As a medium term demand the co-formulation of an alternative policy programme on financial matters, debt, poverty and labour was proposed; which will be performed through internet platforms and enriched with vital discussions. How the issues of language and access will be managed in online forums by subject is an issue that still has not been clarified. It appears that DiEM25 will try to provide the infrastructure to facilitate this dialogue in order that the final decisions among the peoples of Europe may be as participatory as possible. We are waiting for that.

The ultimate goal is to create a different model of governance with emphasis on the local community, in a horizontal organisation where the challenge of discussions and proposals will be “bottom up” and not “top down”, as we experience it today. Ambitious? Of course. Necessary? Indeed.

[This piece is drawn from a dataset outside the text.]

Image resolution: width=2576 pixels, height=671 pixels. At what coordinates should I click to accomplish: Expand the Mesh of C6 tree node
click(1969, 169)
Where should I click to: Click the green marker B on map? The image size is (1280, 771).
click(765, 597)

But heterogeneous was not only the crowd assembled at the Volksbühne. From different origins and with serious ideological differences and priorities – such as the kind of immediate action needed by our societies today – were also the official supporters presented by Mr. Varoufakis. “Will we change climate policies in order to enjoy more humanistic societies or will we change the system in order to succeed and have better climatic conditions?” were two dominating approaches among ecologist and leftist policies. “Should we operate within the capitalist system or should the orientation of Europe be different and if so, how?” DiEM25 and all those people who spoke from the stage agreed on the following basic points:

No European people…

  • Can be free as long as another’s democracy is violated
  • Can live in dignity as long as another is denied it
  • Can hope for prosperity if another is pushed into permanent insolvency and depression
  • Can grow without basic goods for its weakest citizens, human development, ecological balance and a determination to become fossil-fuel free.

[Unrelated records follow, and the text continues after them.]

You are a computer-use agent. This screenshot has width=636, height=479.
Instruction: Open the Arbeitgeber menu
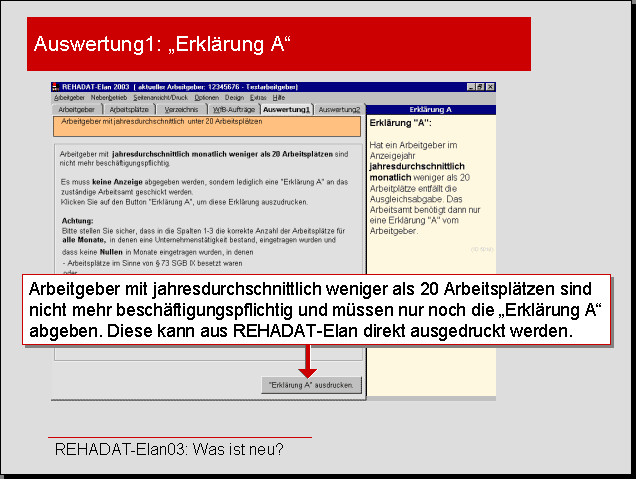(69, 98)
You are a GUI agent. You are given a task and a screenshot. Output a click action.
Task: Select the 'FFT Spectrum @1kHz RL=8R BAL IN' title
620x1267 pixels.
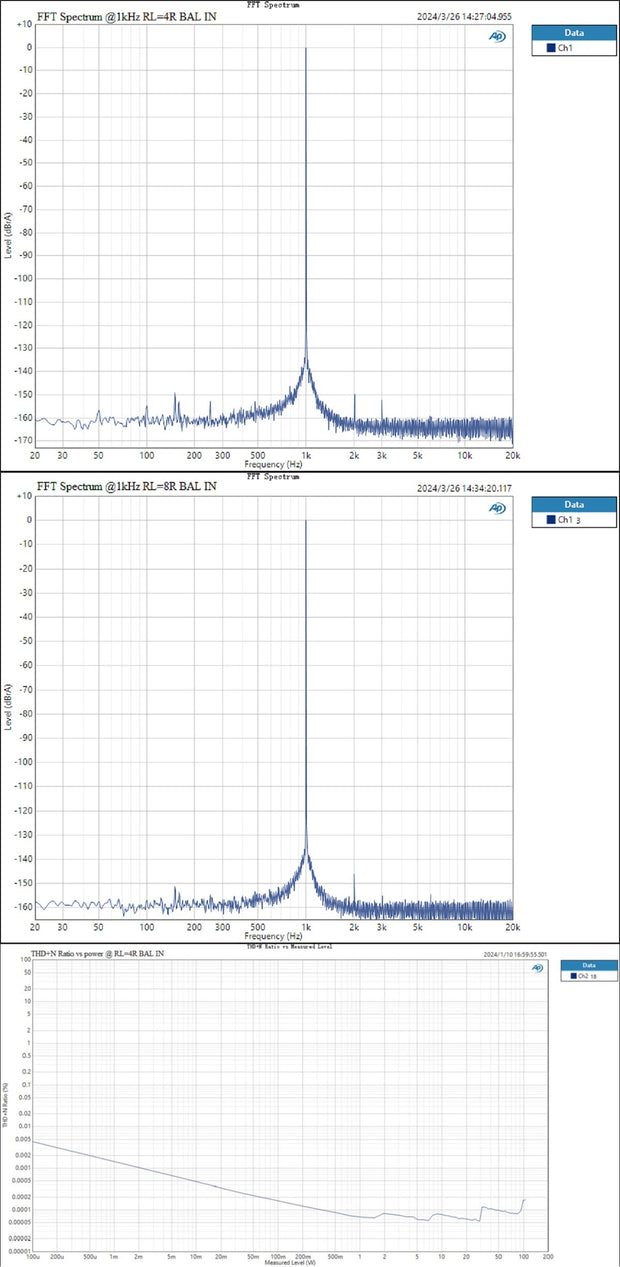click(x=125, y=487)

In the speeches of the invited supporters on stage I could distinguish anger at today’s situation as a result of the policies of austerity policies, a determination for what is going to happen tomorrow, the will for equal participation of groups left behind, transparency and courage. Additionally all of them believe that if democracy is truly implemented, we will automatically have the kind of European Union we want. This is my doubt as I believe in a profound change in our values in order to be able to have the kind of Europe and the kind of world we want, putting human beings in the centre of our policies and concerns and this doesn’t come automatically. We need to work on different levels of violence and fear produced and imposed by this system and unfortunately not only in the social level.

But I don’t intend to leave these thoughts crawling in my mind. On the contrary as an active member of the worldwide humanist movement I will try together with other people to turn them into concrete proposals and to communicate them with DiEM25 as it’s surely the most interesting thing I have seen since the Spanish movements and Occupy.

The audience deified Ada Colau, Julian Assange, the young lady representing Blockupy, the artistic approach of Brian Eno. They applauded with passion every criticism of closed-door discussions of transatlantic treaties and every comment on the great efforts made by Mediterranean countries for over a year now to deal with the refugee crisis (basically Greece and Italy). They applauded Varoufakis’s admission of failure as a Finance Minister, a failure of the Greek government to get even one concession from merciless European Institutions. They warmly accepted the affirmation of Slavoj Žižek that failure was expected because the answer must come from all the peoples of Europe, as a sequel of last summer’s defeat.

And finally we remembered the words of Samuel Beckett quoted by Srećko Horvat: “Try Again. Fail again. Fail better.”